Governments around the world continue to reassess their tax structures to pursue more strategic objectives despite many having already made essential tax adjustments in response to a low oil price environment, EY says while launching its 2017 Global oil and gas tax guide.
The guide, which summarizes the oil and gas corporate tax regimes in 87 countries, highlights national tax structures and changes made over the last year.
“With relative market certainty and a lower-for-longer oil price consensus throughout the sector, attracting oil and gas investment is back on the agenda of several governments,” says Alexey Kondrashov, EY Global Oil & Gas Tax Leader. “To stay competitive, many countries are evaluating new tax concepts rather than just reducing rates.”
Tax systems in Canada and Mexico are among the most recent to undergo additional changes. In Canada, oil and gas royalties in Alberta have been reviewed.
In Mexico, the Government has addressed feedback from companies bidding for oil and gas blocks as part of their ongoing energy reform and made modifications to the fiscal and economic terms of license and production sharing contracts to enhance attractiveness.
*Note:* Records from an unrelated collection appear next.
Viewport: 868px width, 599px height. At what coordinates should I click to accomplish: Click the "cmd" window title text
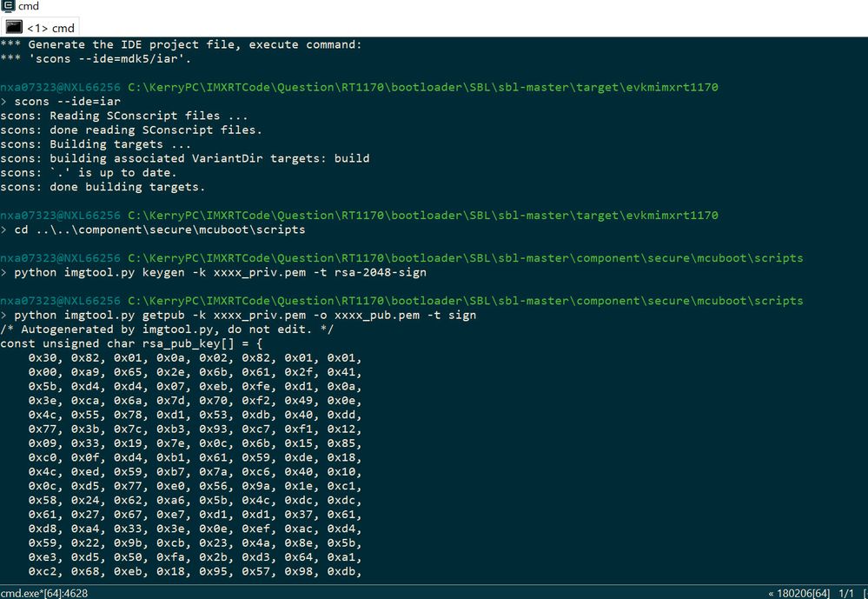click(x=29, y=7)
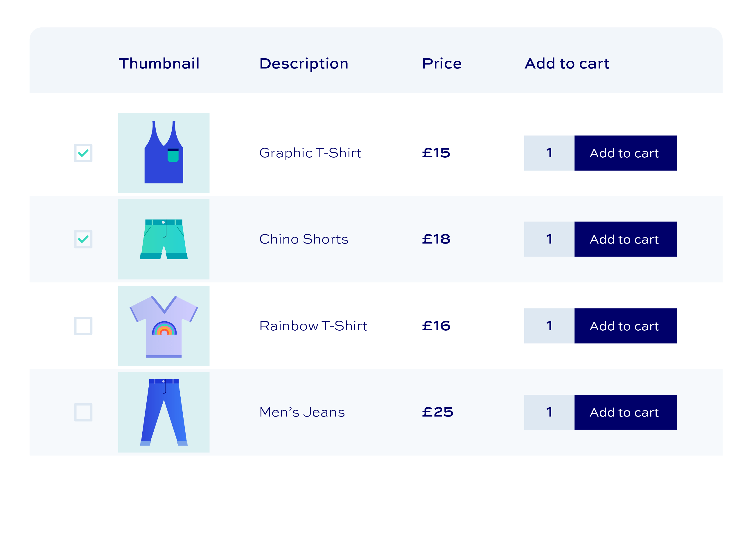Image resolution: width=756 pixels, height=537 pixels.
Task: Open the Chino Shorts thumbnail image
Action: pos(164,239)
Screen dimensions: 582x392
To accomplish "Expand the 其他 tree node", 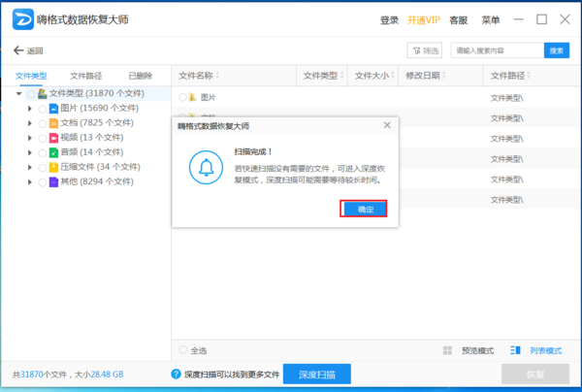I will click(30, 181).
Meanwhile, Saudi Arabia has issued a Royal Decree to reduce the corporate income tax rate from 85% to 50% for upstream oil and hydrocarbon producing companies, which could set a new benchmark for attracting foreign investors that, for many countries, may not be easy to meet.
Major resource-rich countries in the Middle East and Asia-Pacific are pursuing a similar agenda.
Kondrashov says: “Tax-take remains one of the top considerations for oil and gas investors. Governments of oil- and gas-producing countries must monitor tax structures and revise them accordingly in an era of lower commodity prices and volatility, particularly as some major producing countries have made important adjustments to attract capital.
"Maintaining investment and interest in oil and gas projects in any country requires a clear fiscal policy and a tax regime that provides competitive returns to investors."